[Opening Information shown section]
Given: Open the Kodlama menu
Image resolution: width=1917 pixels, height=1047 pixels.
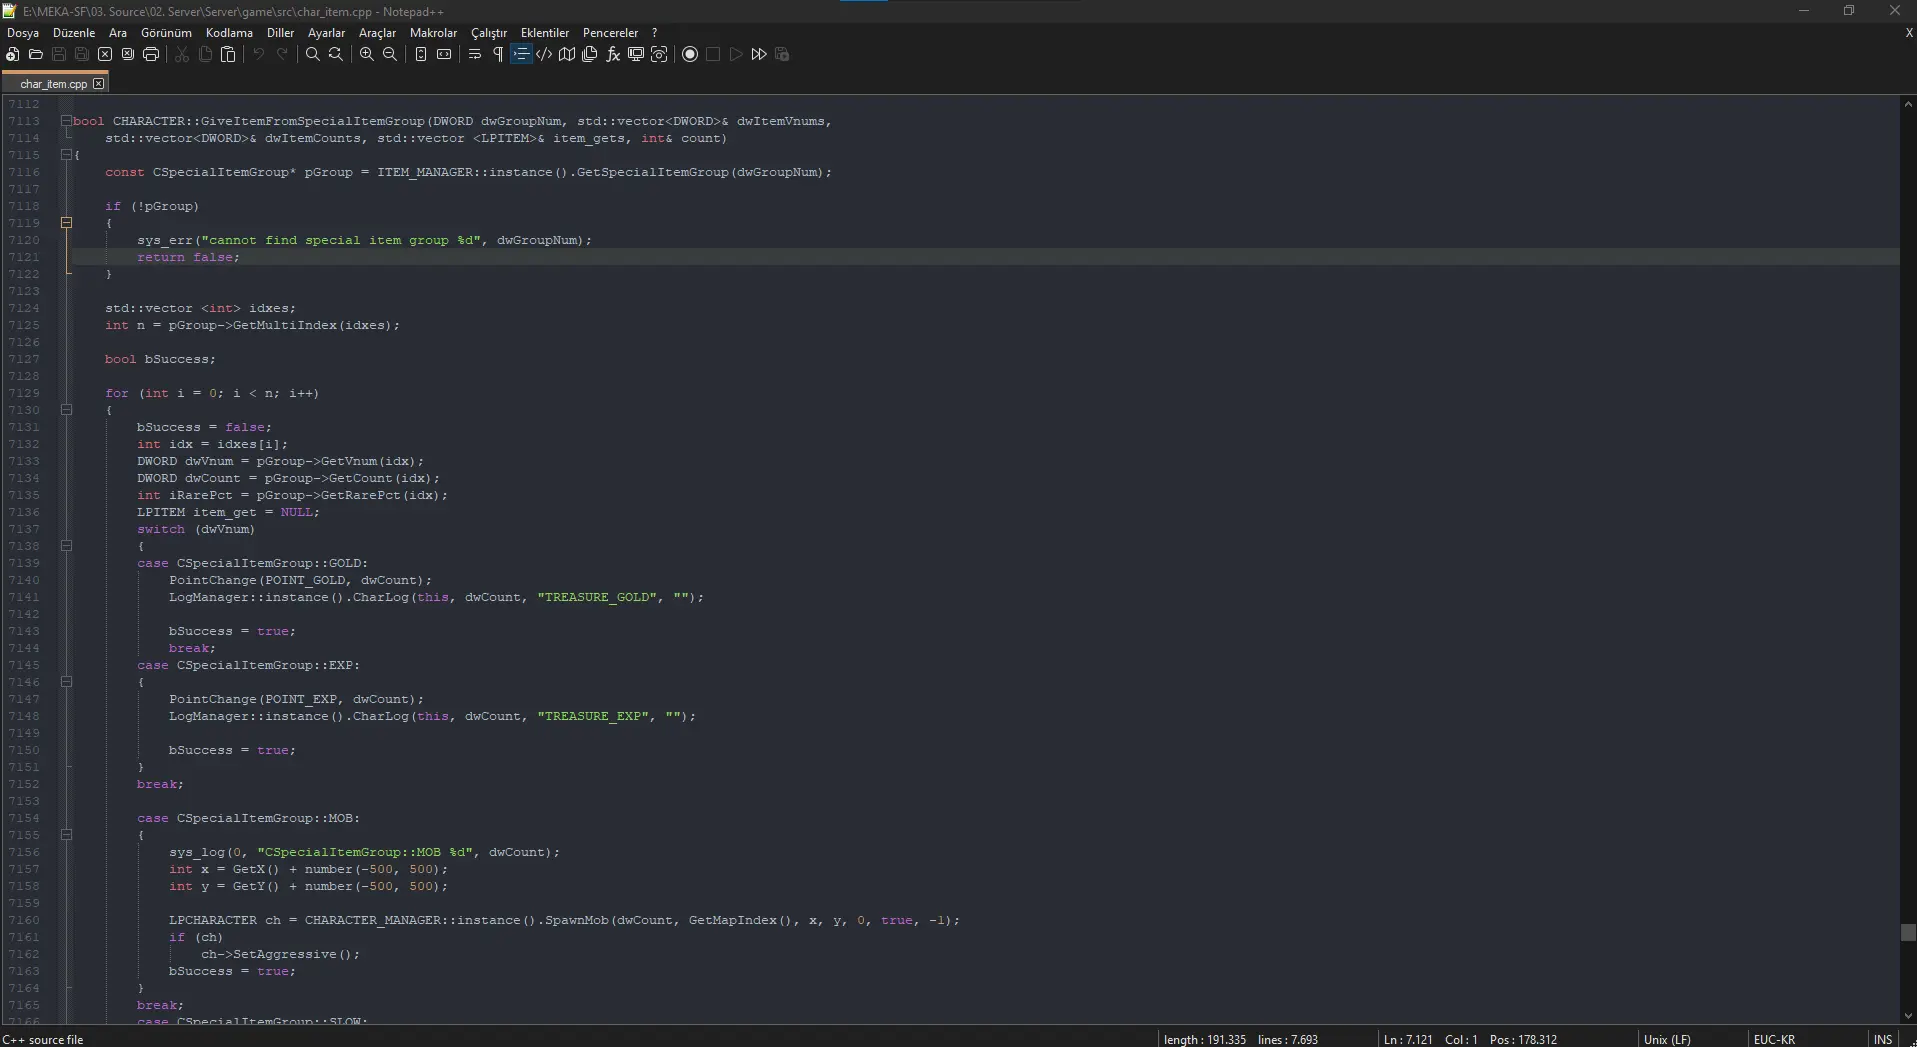Looking at the screenshot, I should [229, 33].
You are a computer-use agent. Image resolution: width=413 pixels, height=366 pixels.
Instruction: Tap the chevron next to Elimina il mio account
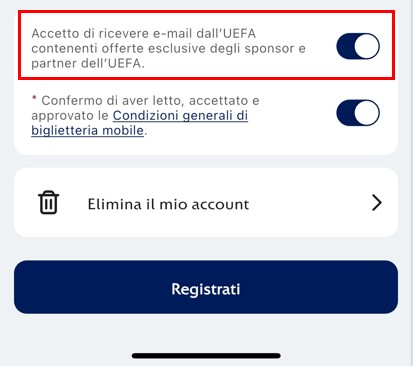(377, 203)
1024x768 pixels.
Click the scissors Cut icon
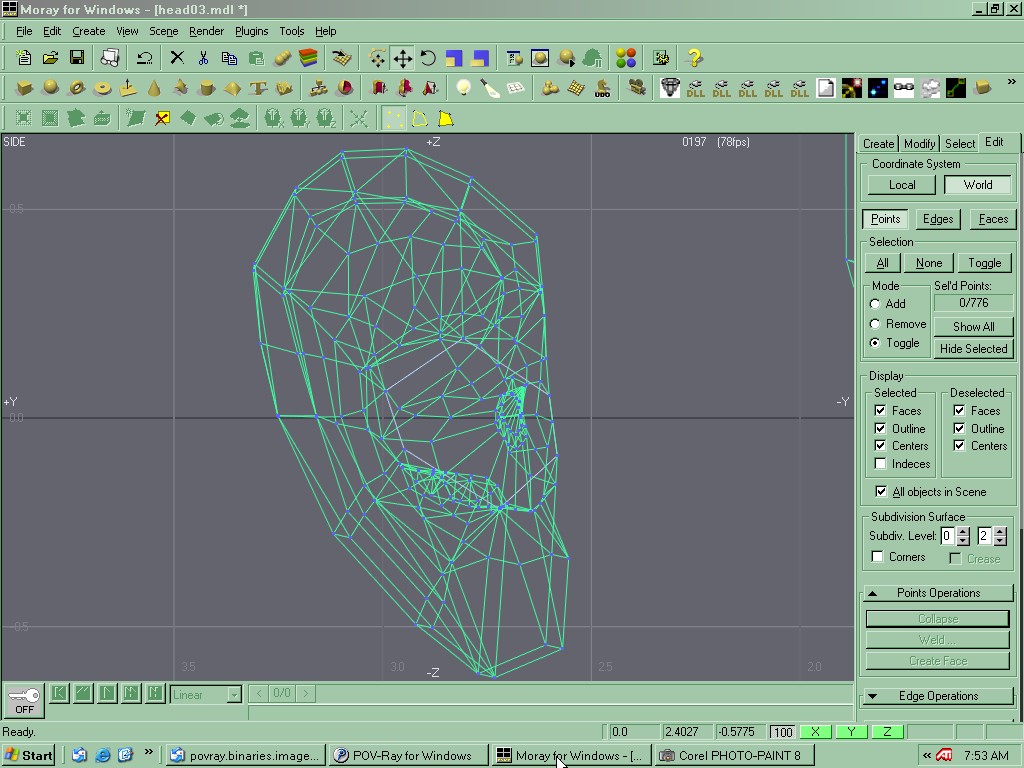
[Closing Information shown section]
Your objective:
Your copy should match the data above exactly, apart from the pictures.

Expected output:
Given: Open the Kodlama menu
Image resolution: width=1917 pixels, height=1047 pixels.
Looking at the screenshot, I should [229, 33].
You are a computer-use agent. Image resolution: width=413 pixels, height=366 pixels.
Instruction: Tap the chevron next to Elimina il mio account
(377, 203)
1024x768 pixels.
Click the scissors Cut icon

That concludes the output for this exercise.